• [Instructions to follow]: A word-for-word transcription of every record is needed.

• [Data shown]:
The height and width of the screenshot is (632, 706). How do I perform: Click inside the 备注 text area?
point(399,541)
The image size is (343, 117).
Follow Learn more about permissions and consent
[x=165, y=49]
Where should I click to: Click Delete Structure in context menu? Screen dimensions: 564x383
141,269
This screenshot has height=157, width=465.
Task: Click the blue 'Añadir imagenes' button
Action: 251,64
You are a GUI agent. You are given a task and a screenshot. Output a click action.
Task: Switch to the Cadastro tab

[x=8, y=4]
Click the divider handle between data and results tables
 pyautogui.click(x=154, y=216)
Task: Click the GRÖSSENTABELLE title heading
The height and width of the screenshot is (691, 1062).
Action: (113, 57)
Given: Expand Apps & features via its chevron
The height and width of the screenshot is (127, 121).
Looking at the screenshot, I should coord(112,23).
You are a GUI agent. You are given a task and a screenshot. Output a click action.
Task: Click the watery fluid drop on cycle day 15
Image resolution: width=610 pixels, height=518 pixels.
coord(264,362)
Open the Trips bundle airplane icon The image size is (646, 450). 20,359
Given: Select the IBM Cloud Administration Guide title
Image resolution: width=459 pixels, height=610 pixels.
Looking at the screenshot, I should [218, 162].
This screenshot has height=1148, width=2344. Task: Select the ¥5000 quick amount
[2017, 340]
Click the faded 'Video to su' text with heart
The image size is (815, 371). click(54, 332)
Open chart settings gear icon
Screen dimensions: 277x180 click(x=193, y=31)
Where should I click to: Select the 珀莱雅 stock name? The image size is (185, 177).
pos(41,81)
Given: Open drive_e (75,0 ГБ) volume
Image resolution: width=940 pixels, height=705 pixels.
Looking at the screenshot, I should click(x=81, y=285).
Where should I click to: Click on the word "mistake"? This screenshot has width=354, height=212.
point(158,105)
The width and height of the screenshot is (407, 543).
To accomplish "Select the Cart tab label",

• [Result of the exercise]:
The height and width of the screenshot is (632, 706). How do I perform: Click inside the 备注 text area?
point(399,541)
The image size is (343, 117).
Follow Learn more about permissions and consent
[x=165, y=49]
Where should I click to: Click Delete Structure in context menu? Screen dimensions: 564x383
141,269
This screenshot has height=157, width=465.
Task: Click the blue 'Añadir imagenes' button
Action: 251,64
You are a GUI agent. You are given a task and a screenshot. Output a click action.
Task: Switch to the Cadastro tab

[x=8, y=4]
Click the divider handle between data and results tables
 pyautogui.click(x=154, y=216)
Task: Click the GRÖSSENTABELLE title heading
The height and width of the screenshot is (691, 1062).
Action: (113, 57)
Given: Expand Apps & features via its chevron
The height and width of the screenshot is (127, 121).
Looking at the screenshot, I should coord(112,23).
You are a GUI agent. You are given a task and a screenshot. Output a click action.
Task: Click the watery fluid drop on cycle day 15
Image resolution: width=610 pixels, height=518 pixels.
coord(264,362)
Open the Trips bundle airplane icon The image size is (646, 450). 20,359
Given: Select the IBM Cloud Administration Guide title
Image resolution: width=459 pixels, height=610 pixels.
Looking at the screenshot, I should [218, 162].
This screenshot has height=1148, width=2344. Task: Select the ¥5000 quick amount
[2017, 340]
Click the faded 'Video to su' text with heart
The image size is (815, 371). click(54, 332)
Open chart settings gear icon
Screen dimensions: 277x180 click(x=193, y=31)
Where should I click to: Select the 珀莱雅 stock name? The image size is (185, 177).
pos(41,81)
Given: Open drive_e (75,0 ГБ) volume
Image resolution: width=940 pixels, height=705 pixels.
Looking at the screenshot, I should click(x=81, y=285).
Where should I click to: Click on the word "mistake"? This screenshot has width=354, height=212.
point(158,105)
The width and height of the screenshot is (407, 543).
To accomplish "Select the Cart tab label",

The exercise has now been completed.